Je m'abonne
Les martyrs
Irlande et Thuringe (Allemagne actuelle)
Nº 686
640 – 689

L’assassinat de Kilian de Wurtzbourg, un moine irlandais venu annoncer le Christ à Thuringe

Après l’évangélisation de l’Irlande, au cours Ve siècle, les vocations religieuses masculines et féminines se comptent par milliers à travers le pays. Des dizaines d’abbayes se fondent dans les lieux les plus inhospitaliers et d’innombrables jeunes gens choisissent la rudesse et l’inconfort de cette existence pour se rapprocher du Christ. Encore n’est-ce pas assez pour certains d’entre eux qui rêvent de missions d’évangélisation lointaines.

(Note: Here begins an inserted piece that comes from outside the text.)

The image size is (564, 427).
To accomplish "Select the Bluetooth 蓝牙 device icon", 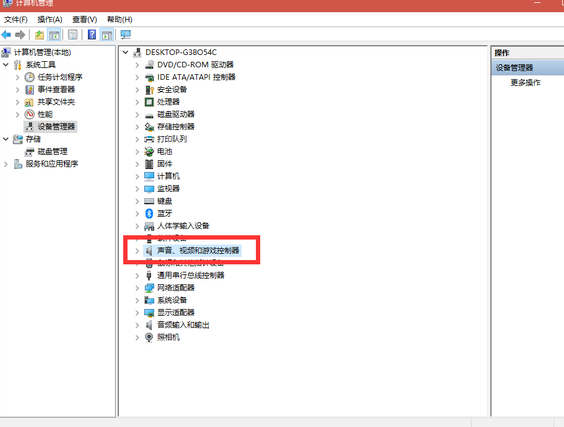I will (149, 214).
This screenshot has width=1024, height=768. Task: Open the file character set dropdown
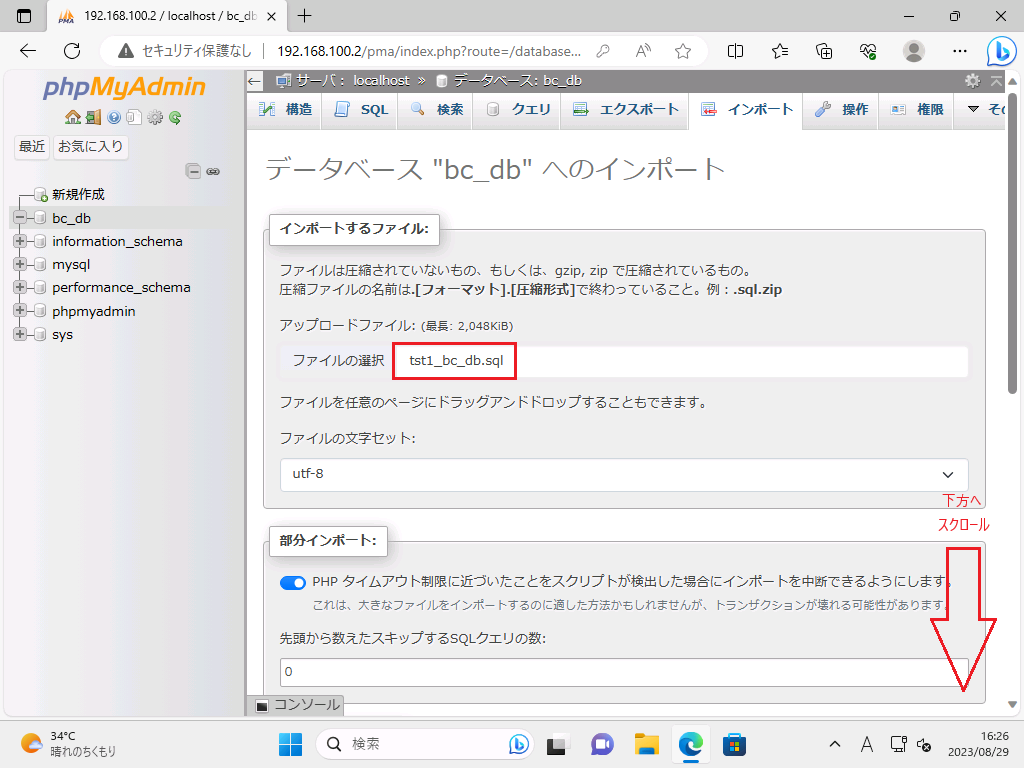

La mort pour le Christ, Kilian ira la chercher au fin fond de la Germanie, au nom de la sainteté du mariage.


Les raisons d'y croire

  • La source historique la plus sûre que nous possédions à propos de saint Kilian est le martyrologe de Raban Maur († 822). Elle a le mérite de ne pas le confondre avec deux autres Kilian, plus ou moins ses contemporains, qui menèrent une vie érémitique dans la région de Meaux, près d’autres saints missionnaires irlandais, Faron et Fiacre. Quoique succinct, ce martyrologe s’appuie sur des sources germaniques plus anciennes et permet de reconstituer les grandes lignes et les événements marquants de la vie de Kilian. La vie et la vocation de Kilian et de ses compagnons, Colman et Totnan, sont conformes aux traditions et aux usages du monachisme irlandais du VIIe siècle, qui nous sont bien connus.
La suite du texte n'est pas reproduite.